Selected passage →
>>>>>
COURT OF APPEAL OF THE STATE OF CALIFORNIA SECOND APPELLATE DISTRICT DIVISION FIVE
Jan 23, 2017
B269092 (Cal. Ct. App. Jan. 23, 2017)

Opinion

B269092

01-23-2017

BUTLER ENTERPRISES, L.P. et al., Petitioners, v. SUPERIOR COURT OF LOS ANGELES COUNTY, Respondent; WEINTRAUB FINANCIAL SERVICES, INC. et al., Real Parties in Interest.

Klapach & Klapach and Joseph S. Klapach for Petitioner. No appearance for Respondent. Doll Amir & Eley, Gregory L. Doll and Brett H. Oberst for Real Parties in Interest.
<<<<<
Data excerpts →
>>>>>
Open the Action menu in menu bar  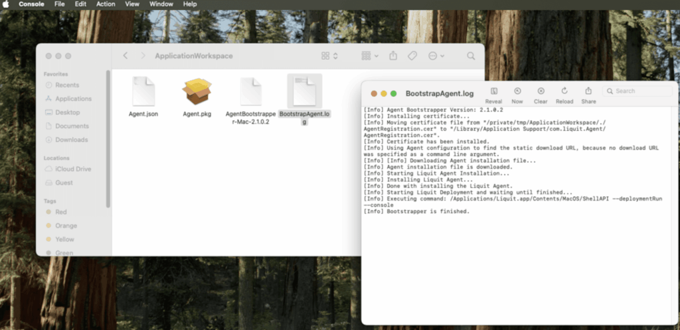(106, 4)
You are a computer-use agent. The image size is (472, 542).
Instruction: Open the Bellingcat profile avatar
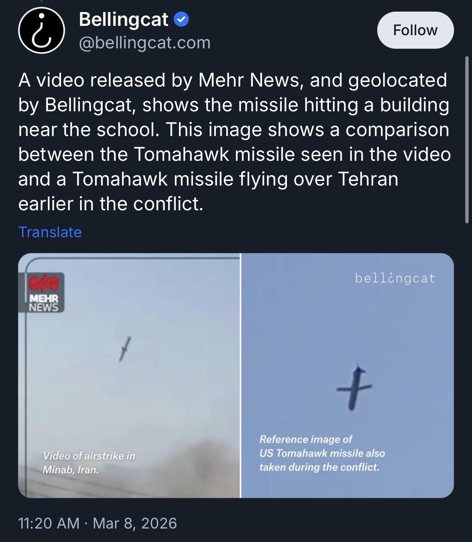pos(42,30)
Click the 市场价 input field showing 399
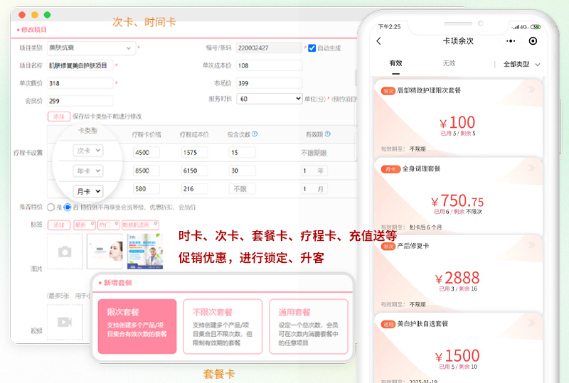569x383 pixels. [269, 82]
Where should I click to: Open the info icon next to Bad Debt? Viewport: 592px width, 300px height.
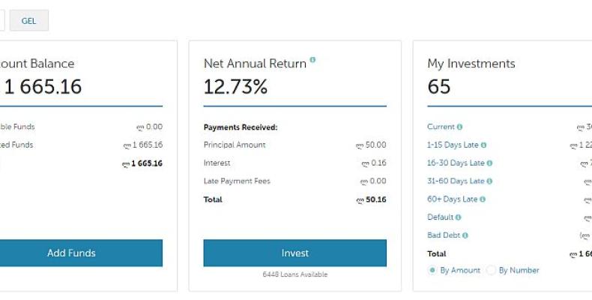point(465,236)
<<<<<
>>>>>
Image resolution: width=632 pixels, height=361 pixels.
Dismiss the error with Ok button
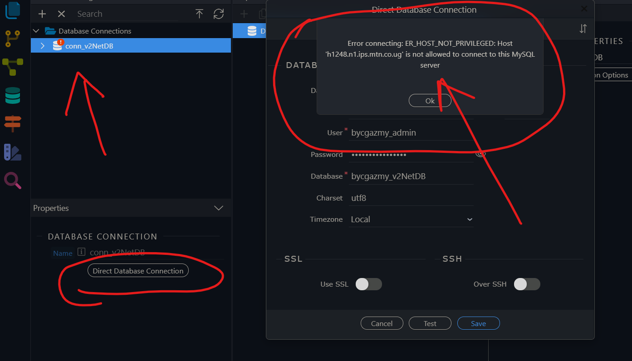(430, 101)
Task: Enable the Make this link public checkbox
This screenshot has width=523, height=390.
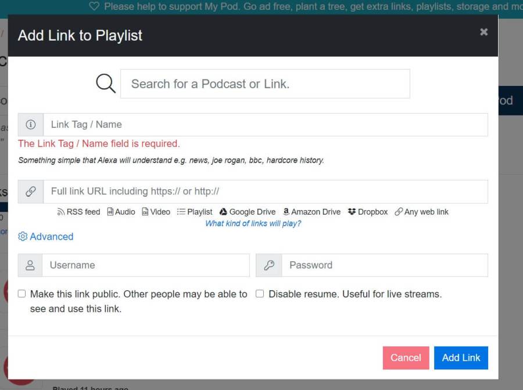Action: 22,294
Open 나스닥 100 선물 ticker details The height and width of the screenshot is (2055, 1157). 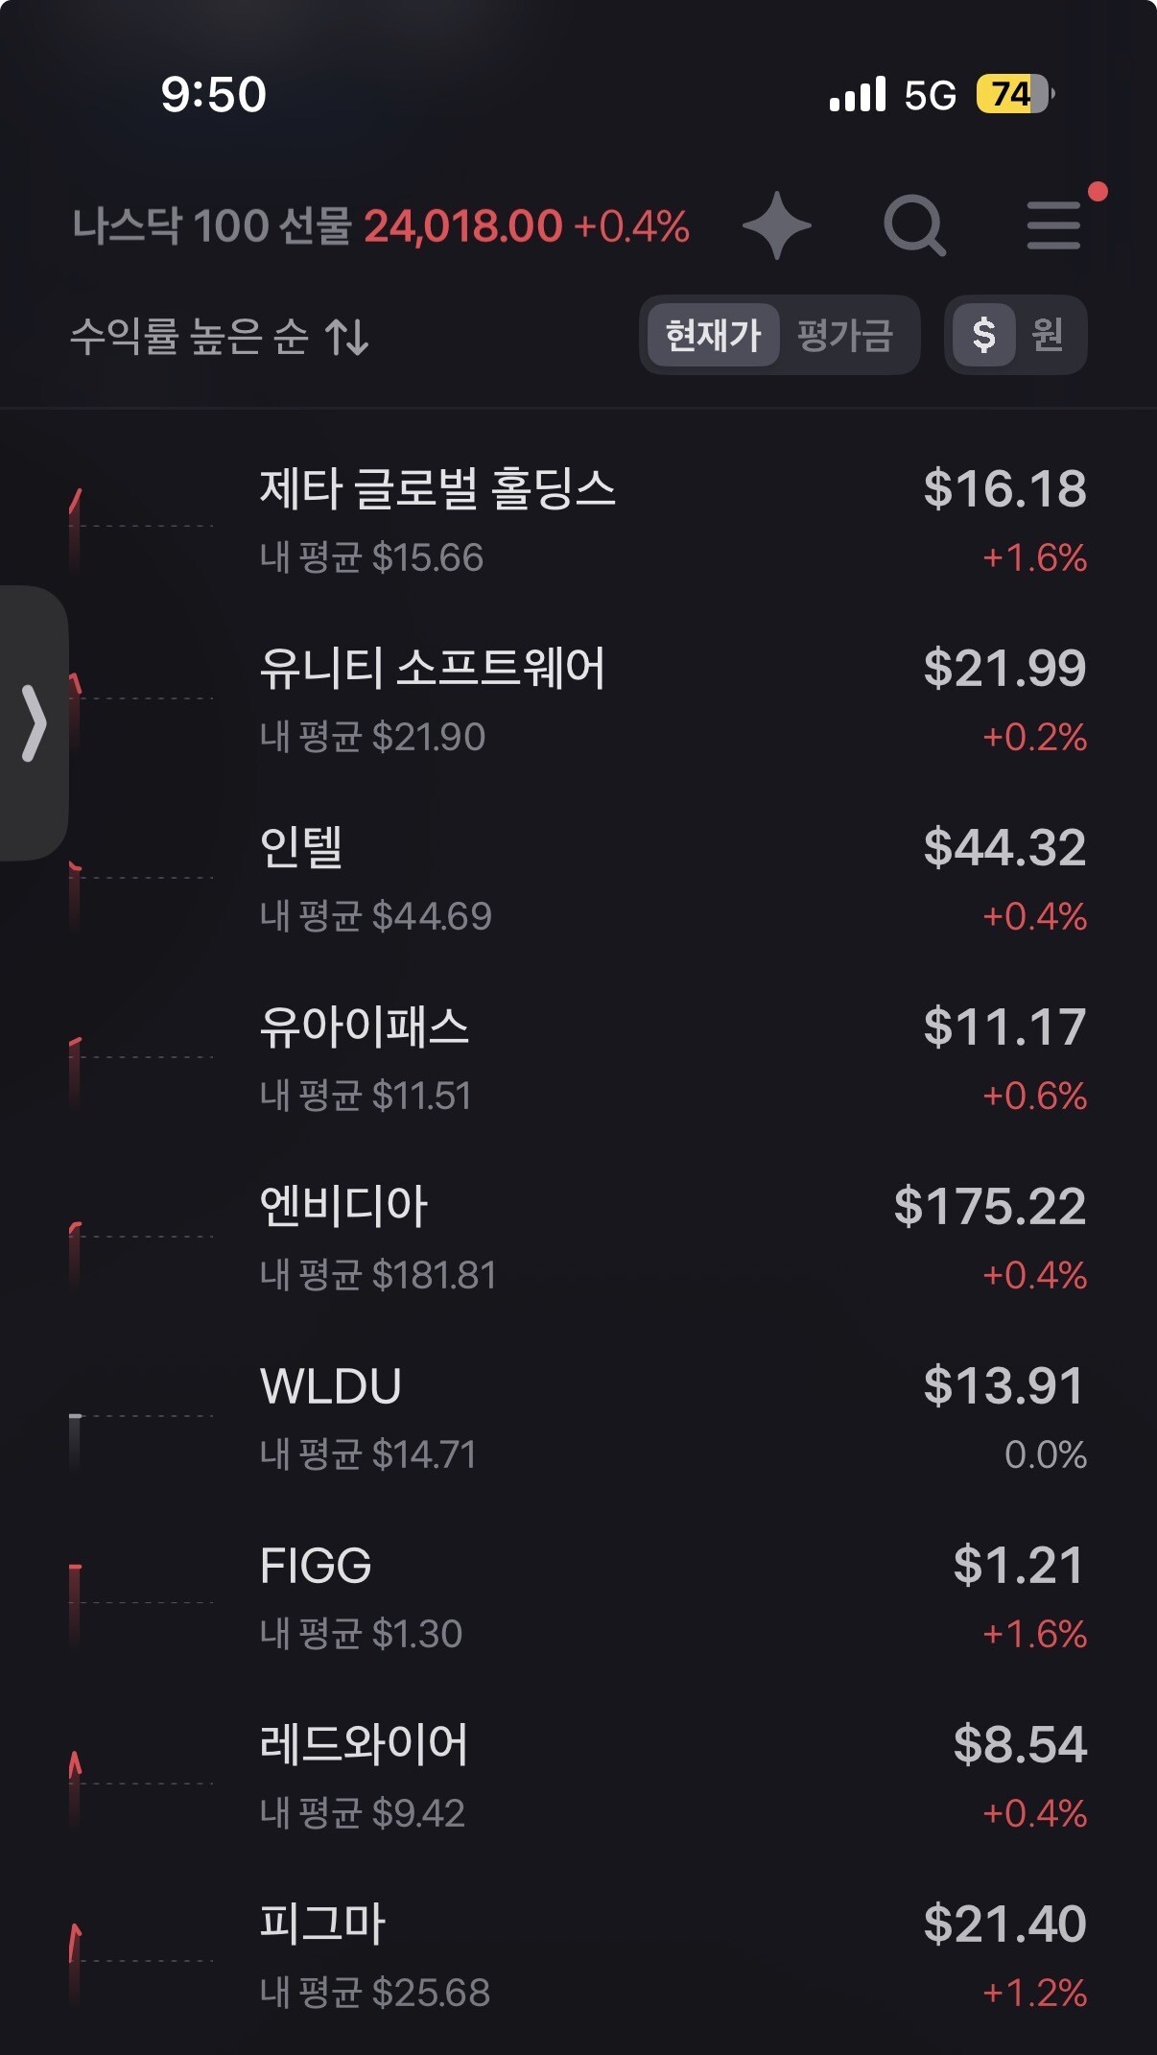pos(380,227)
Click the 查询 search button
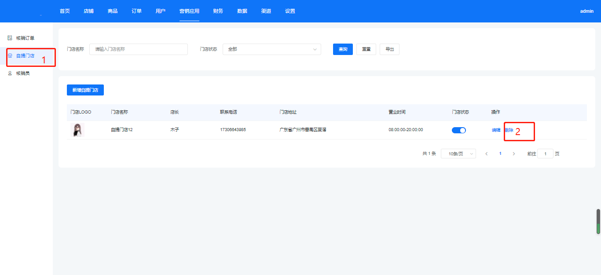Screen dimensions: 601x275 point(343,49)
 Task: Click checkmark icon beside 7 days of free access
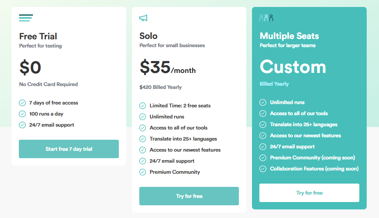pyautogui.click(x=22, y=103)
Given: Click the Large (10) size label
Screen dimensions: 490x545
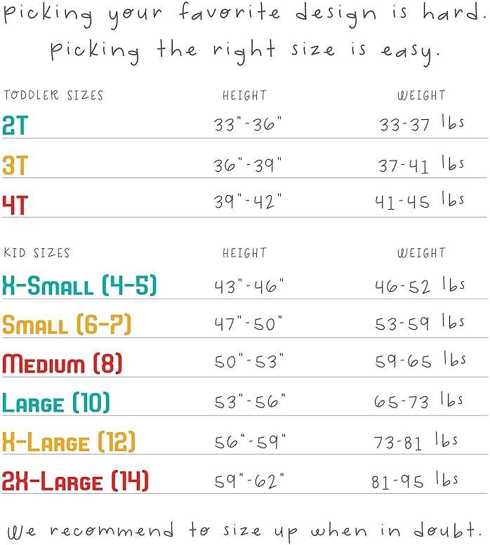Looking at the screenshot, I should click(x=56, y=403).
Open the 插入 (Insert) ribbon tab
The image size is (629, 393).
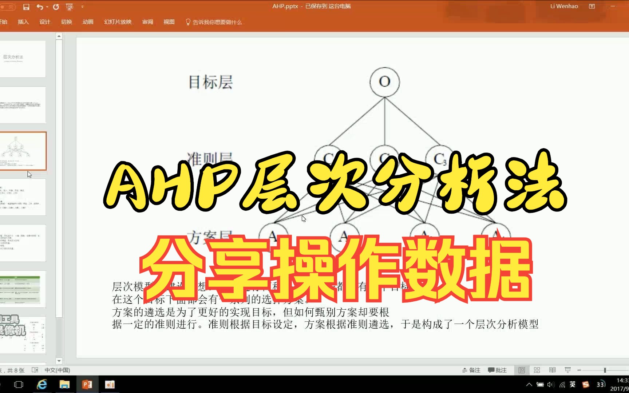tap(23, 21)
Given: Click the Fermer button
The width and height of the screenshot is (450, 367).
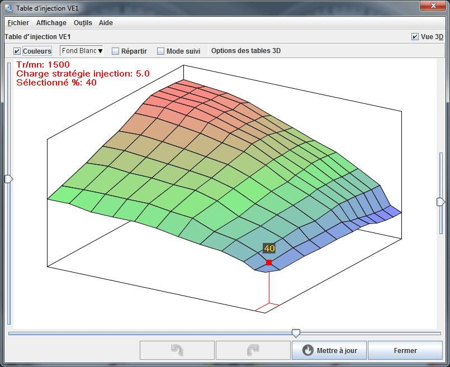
<<<<<
Aim 1 →
In the court opinion, which law firm and attorneys represented the real parties in interest?
Aim 2 →
Carry on the court opinion from the point where it stops.

Expected output 1 →
Doll Amir & Eley, Gregory L. Doll and Brett H. Oberst

Expected output 2 →
NOT TO BE PUBLISHED IN THE OFFICIAL REPORTS

California Rules of Court, rule 8.1115(a), prohibits courts and parties from citing or relying on opinions not certified for publication or ordered published, except as specified by rule 8.1115(b). This opinion has not been certified for publication or ordered published for purposes of rule 8.1115. (Los Angeles County Super. Ct. No. BC529945) ORIGINAL PROCEEDING; amended mandate petition. Rita J. Miller, Judge. Petition denied. Klapach & Klapach and Joseph S. Klapach for Petitioner. No appearance for Respondent. Doll Amir & Eley, Gregory L. Doll and Brett H. Oberst for Real Parties in Interest.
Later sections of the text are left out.